Ruger has tried a magnum version that shot the .22 WMR cartridge, which had a decent run from 1996 to 2008. In 2004 they tried a .17 HMR version but that only had a two year production run.
The standard rifle has been in production since it was introduced in 1964.
Ruger hasn’t rested on their laurels with the venerable 10/22. They’ve rolled all different variations over the years.
The 10/22 is available in a wide variety of configurations. In 2015, the Ruger 10/22 came in 11 different models, not counting distributor exclusives. The Carbine came in 3 models, the Tactical, Takedown and Target each had 2 models, the Sporter and Compact each had 1 model. The discontinued 10/22 International model was fitted with a Mannlicher stock. Standard barrel lengths are 20″ in the 10/22 Rifle, 1812” in the 10/22 Carbine, and 1618” in the 10/22 Compact Rifle which is also fitted with a shorter stock. All .22 Long Rifle versions use an aluminum receiver, while the discontinued .22 Magnum version used a steel receiver with integral scope bases.”
The 10/22 comes with its iconic 10 round rotary magazine, which fits flush with the rifle. It’s a good magazine for being included with the rifle. But you’ll want something else. Fortunately, you’ll have plenty of choices, from a 25 round up to a 50 round drum. Midway USA offers a wide selection of magazines, as one example.
I’ve have luck with the Butler Creek steel lips banana magazine.
Ammo used to be cheaper than cheap. I’m kicking myself for not buying several tons of .22s. For a long time, they used to be rarer than hen’s teeth, but I’m starting to see them in places like Cabela’s and Scheels again, but nowhere near the pre-drought prices, sadly. Walmart is perpetually out around where I live. This is the biggest downside to the 10/22, or any .22 rimfire firearm, and it’s not the fault of the 10/22.
This is a perfect plinking rifle. It makes a wonderful starting rifle for younger shooters. It’s something, assuming you have the ammo, you can shoot all day and not care. It’s great for small varmints. It’s upgradable like crazy and works fine out of the box.
If you don’t own a 10/22, you are doing yourself a disservice.  

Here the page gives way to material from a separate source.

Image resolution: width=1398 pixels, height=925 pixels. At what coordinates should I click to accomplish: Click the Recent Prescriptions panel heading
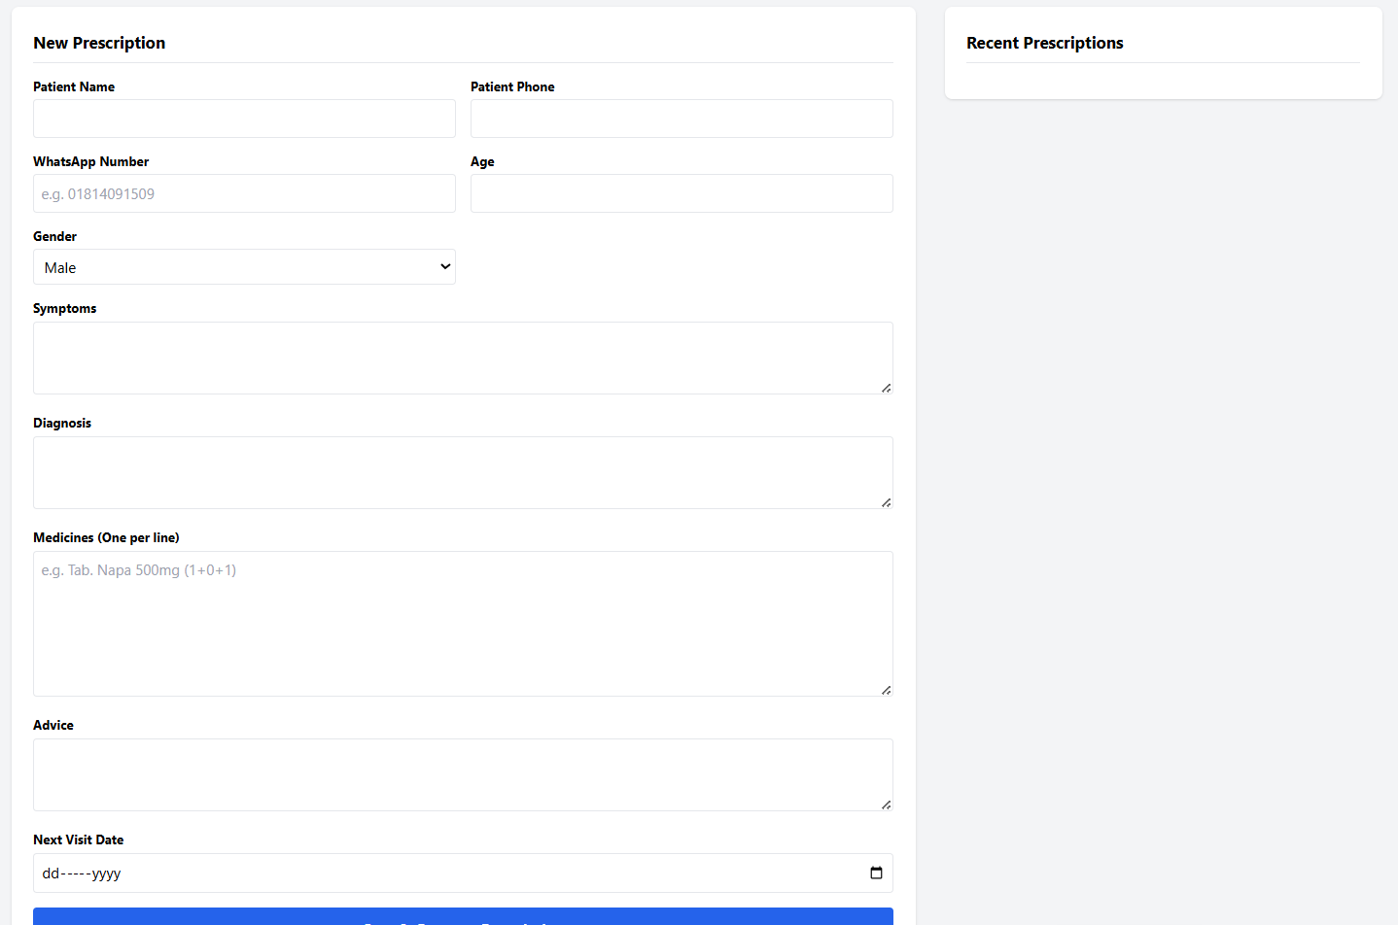coord(1044,43)
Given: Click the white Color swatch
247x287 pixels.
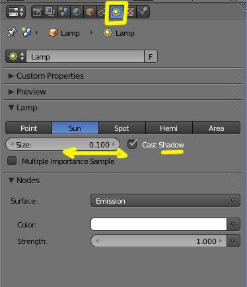Looking at the screenshot, I should coord(159,224).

  1. I have a fun gray digital camo Takedown and a gorgeous blued Mannlicher I’ve owned for six months but not fired yet. I love my Ruger 22/45 MK III pistol too.
    I agree. Everyone should own one of these things. Cheap to buy and shoot. I have managed to keep my ammo costs to around 6 cents per shot through careful buying, but it’s hard to find it that low. And most sellers limit how much you can buy at once. I don’t even want to stockpile or re-sell. I just want to shoot it a ton.

    • Ruger makes solid firearms.
      “I just want to shoot it a ton.”
      That’s why I bought mine. That was before the massive run on .22 LR ammo. I’m still annoyed about that. If I could slip a note to my past self it would read “Buy Google.” No, wait, I mean “Buy several tons of .22 ammo.”

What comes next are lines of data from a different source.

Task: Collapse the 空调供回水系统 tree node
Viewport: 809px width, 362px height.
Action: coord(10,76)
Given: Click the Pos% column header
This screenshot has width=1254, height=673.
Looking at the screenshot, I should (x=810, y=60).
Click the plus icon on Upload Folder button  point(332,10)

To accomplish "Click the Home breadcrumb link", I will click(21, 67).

      • Me too. I hate how many times I have to learn the lesson “buy once, cry once”. I have a Butler creek, although not the steel lips, which I have heard good things about. The Ruger magazine works.

        • Well, i bought my 10/22 from a friend who was hard-up on his luck. Came with a 25 rd. Eaton magazine.
          I taught my daughter how to shoot with it, initially.
          It is a fine weapon.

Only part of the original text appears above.